We used the R-package "locStra" (Hahn et al., 2020c,d) to calculate the Jaccard similarity matrix (Jaccard, 1901; Tan et al., 2005; Prokopenko et al., 2016; Schlauch et al., 2017) for the n viral genomes based on the matrix X. The Jaccard matrix J(X) has n rows and n columns, and each entry (i,j) is the Jaccard similarity index between the ith and jth SARS-CoV-2 genome in our dataset. Computing the first 5 eigenvectors of the Jaccard similarity matrix J(X) allows us to visualize the geographic clustering of the viral genomes, as well as to guard the logistic regression analysis against such confounding by including the first eigenvectors in the regression analysis as covariates.

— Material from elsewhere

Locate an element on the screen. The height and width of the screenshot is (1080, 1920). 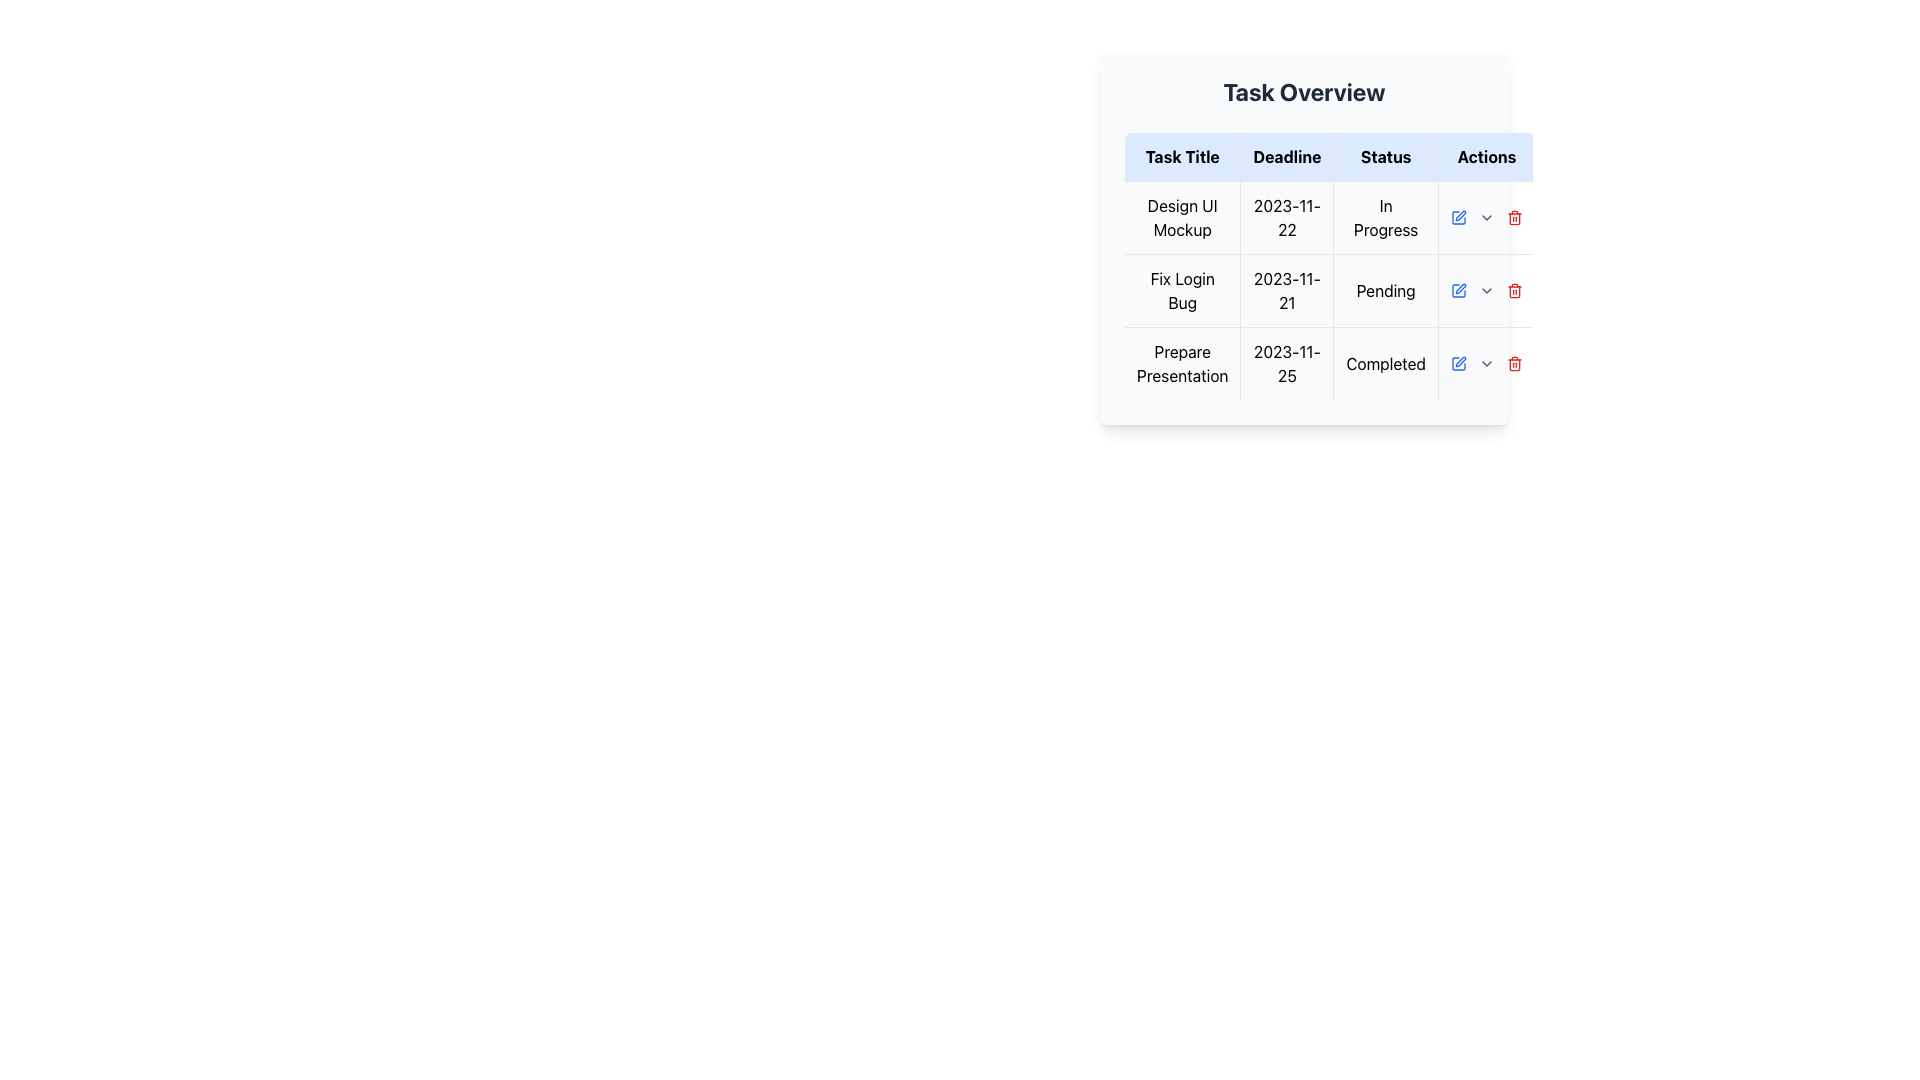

For the association analysis of the entire viral genome, we defined the response to be a binary indicator for the clinical outcome, where we only distinguish between all those patients/hosts whose hospitalization status tag at enrollment into the GISAID database was listed as “deceased” (outcome of 1) versus the remaining samples as non-deceased (outcome of 0). At this point, no other information regarding clinical outcome was available in GISAID.

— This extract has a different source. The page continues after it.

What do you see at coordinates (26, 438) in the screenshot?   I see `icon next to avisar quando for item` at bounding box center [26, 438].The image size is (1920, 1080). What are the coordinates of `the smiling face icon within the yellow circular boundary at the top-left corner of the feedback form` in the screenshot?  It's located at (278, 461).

We then performed p=28,492 logistic regressions of the binary outcome variable on the following covariates: the column vector X·i encoding the mismatches of each sample at the i'th location on the SARS-CoV-2 nucleotide sequence, patient’s age, sex and the first 5 eigenvectors of the Jaccard matrix. The logistic regression was carried out in R using the default “glm” command, where the parameter "family” was set to “family=binomial(link="logit")”. We tested the i'th locus/location of the viral genome for association with mortality by testing whether the regression coefficient for column X·i is equal to zero. Finally, we assessed the significance of each tested locus by comparing the individual p-values to a Bonferroni corrected threshold of 0.05/p=1.75e-06.

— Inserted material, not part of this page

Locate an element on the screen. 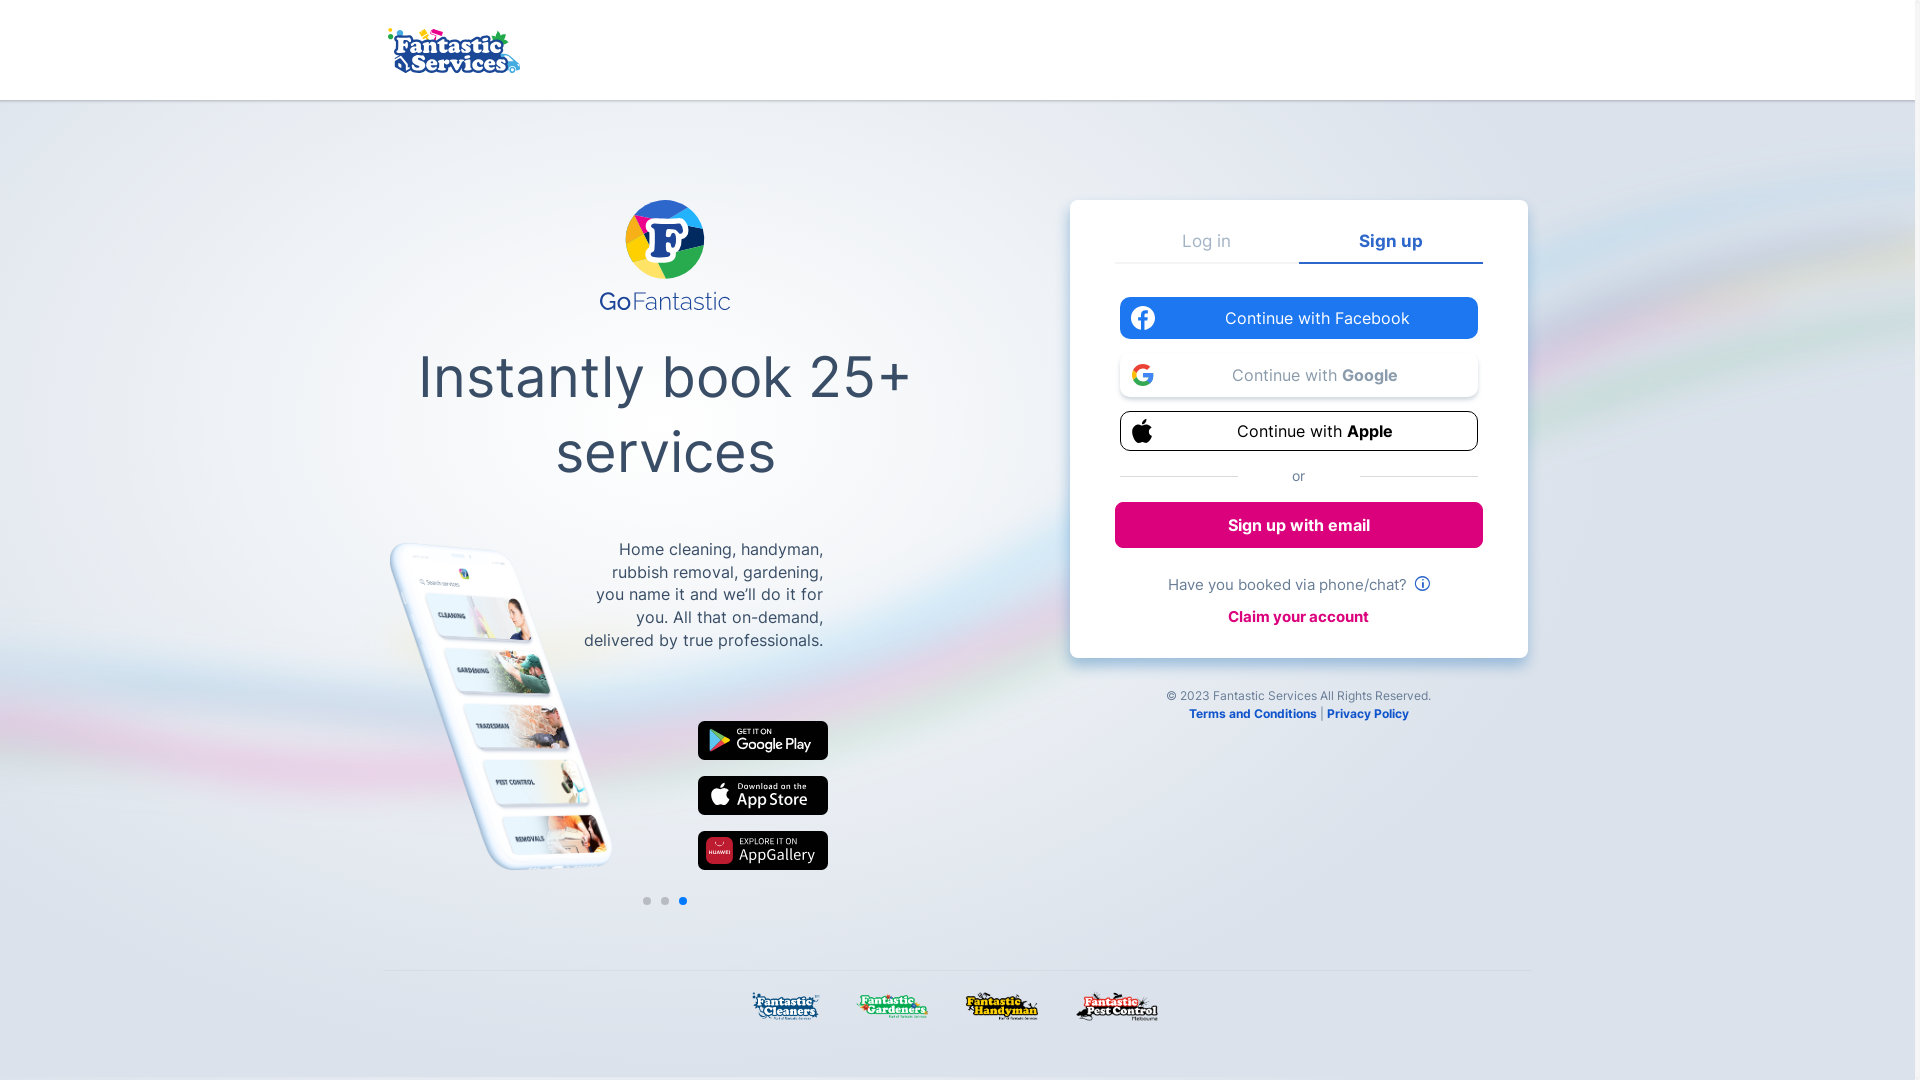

We observed in Figure 1 that the viral genomes that carry least one mutation at 12,053bp or 25,088bp are located in distinct branches that correspond to geographic regions. Therefore, we performed two additional logistic regression analyses to take the observed clustering into account: one in which we also included “region” as a categorical covariate in the regression model, and one in which we matched the viral genomes based on their positions in the eigenvector plot (Figure 1). For the matched analysis, we identified the 359 viral genomes whose patient indicator variable is set as “deceased” (outcome of 1). For each of the 359 deceased samples, we identified the “non-deceased” viral genome that is closest in terms of Euclidian distance in the eigenvector plot (Figure 1), where each deceased sample is matched to a different “non-deceased” sample.
Finally, we also report results from the Fisher exact test that is applied to contingency tables. To this end, for a certain subgroup of the population (e.g., location tag “Brazil”), we determined the number of deceased and non-deceased samples which are carriers or non-carriers of the mutations at 12,053bp or 25,088bp, respectively. The resulting 2x2 contingency table was tested in R with the default “fisher.test” command, and the p-value of the Fisher test was reported.